World
New Study: Climate Change Could Reduce The World Economy 19% By 2049
A new study claims that loss of productivity because of climate change could result in a 19% reduction in the world economy by 2049. Despite the number being significantly higher than previous studies, the authors claim their numbers are conservative and could be as high 29% of the global GDP. Climate activists were quick to latch onto the study, calling for more aggressive measures to prevent climate change and fund mitigation efforts.
The study, The economic commitment of climate change, was published in Nature on April 17 by researchers at the Potsdam Institute for Climate Impact Research, also known as PIK, a non-profit organization funded by the German government.

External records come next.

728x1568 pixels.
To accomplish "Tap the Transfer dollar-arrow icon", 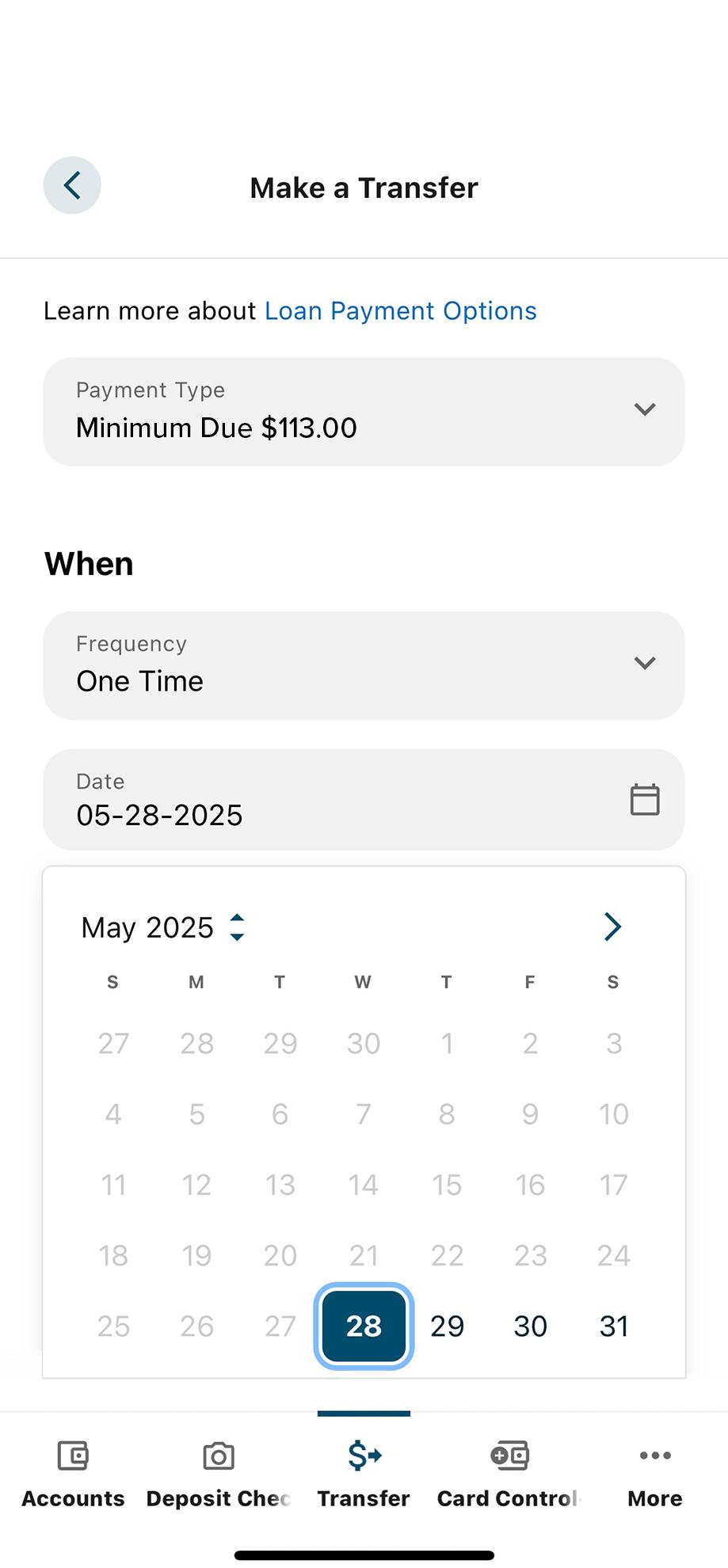I will pos(364,1456).
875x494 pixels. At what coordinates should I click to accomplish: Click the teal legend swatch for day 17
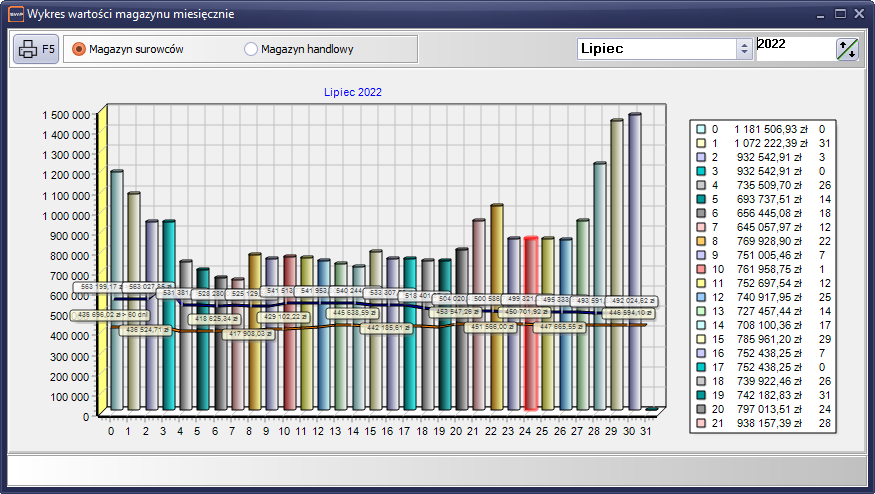(701, 367)
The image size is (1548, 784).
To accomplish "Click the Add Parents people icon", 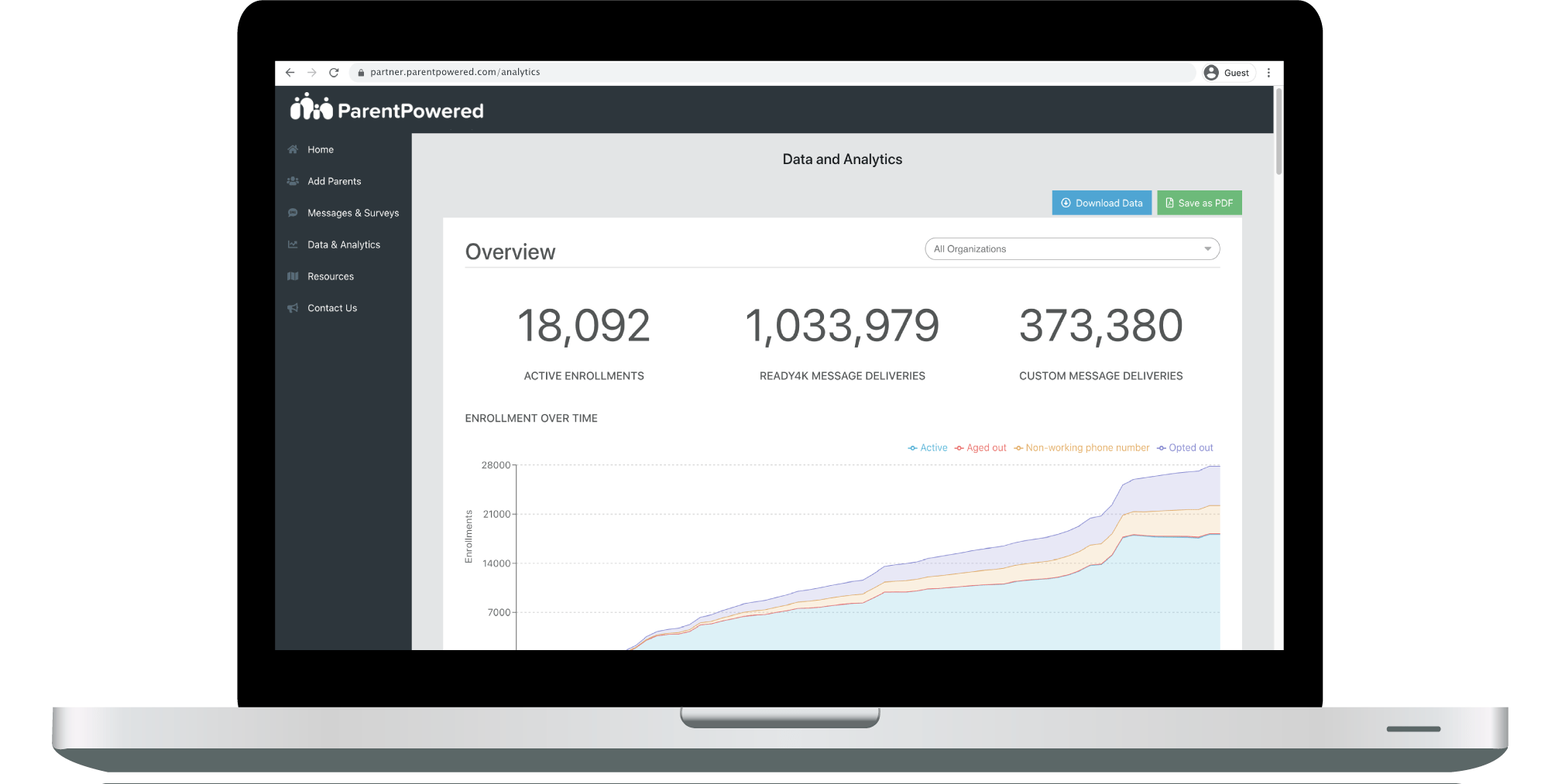I will point(293,181).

A 2023 study, released at the World Economic Forum, predicted the annual cost of climate change to be between $1.7 trillion and $3.1 trillion per year by 2050. “This includes the cost of damage to infrastructure, property, agriculture, and human health.” That translates to between 1.5% and 2.8% of the current global GDP.
The new study takes a more aggressive approach, calculating the cost of loss productivity in addition to mitigation efforts and damages. Specifically, the study looks at the “impacts of average temperatures on labour and agricultural productivity, of temperature variability on agricultural productivity and health, as well as of precipitation on agricultural productivity, labour outcomes and flood damages.”
The study looked at 1600 regions, using 40 years of comparable data to make calculations. It found that South Asia and Africa were most strongly affected, with Central Asia/ Russia seeing significantly reduced impacts, including possible growth.
“Using an empirical approach that provides a robust lower bound on the persistence of impacts on economic growth, we find that the world economy is committed to an income reduction of 19% within the next 26 years independent of future emission choices (relative to a baseline without climate impacts, likely range of 11–29% accounting for physical climate and empirical uncertainty).”
This equates to $19 trillion to $59 trillion in annual damages by 2049, with a “middle-of-the road” of $38 trillion. For the purposes of the calculations, the researchers tied the value of the dollar to the year 2005. However, it did note that, despite the damages, the income levels still increase relative to today.
While I am not an economist, in my opinion the data seems flawed. According to a study published by NOAA in January 2024, the average temperature has risen 2° F since 1850. In that same period, the global GDP increased from $1.73 trillion to $134.08 trillion. If we accept the climate projection models used in the study, it dismisses the resiliency of human nature and our ability to overcome economic challenges.
Climate advocates also have cause to be skeptical of the data, as it fails to consider the impacts of heatwaves, sea-level rise, tropical cyclones, tipping points, damages to the ecosystem, and human health. The calculations are based solely on increase in temperature and rain.
The claim that climate change will reduce the global economy by 19% will undoubtedly continue to be repeated by climate change advocates. However, given that it is an outlier study, it should be taken with a grain of salt.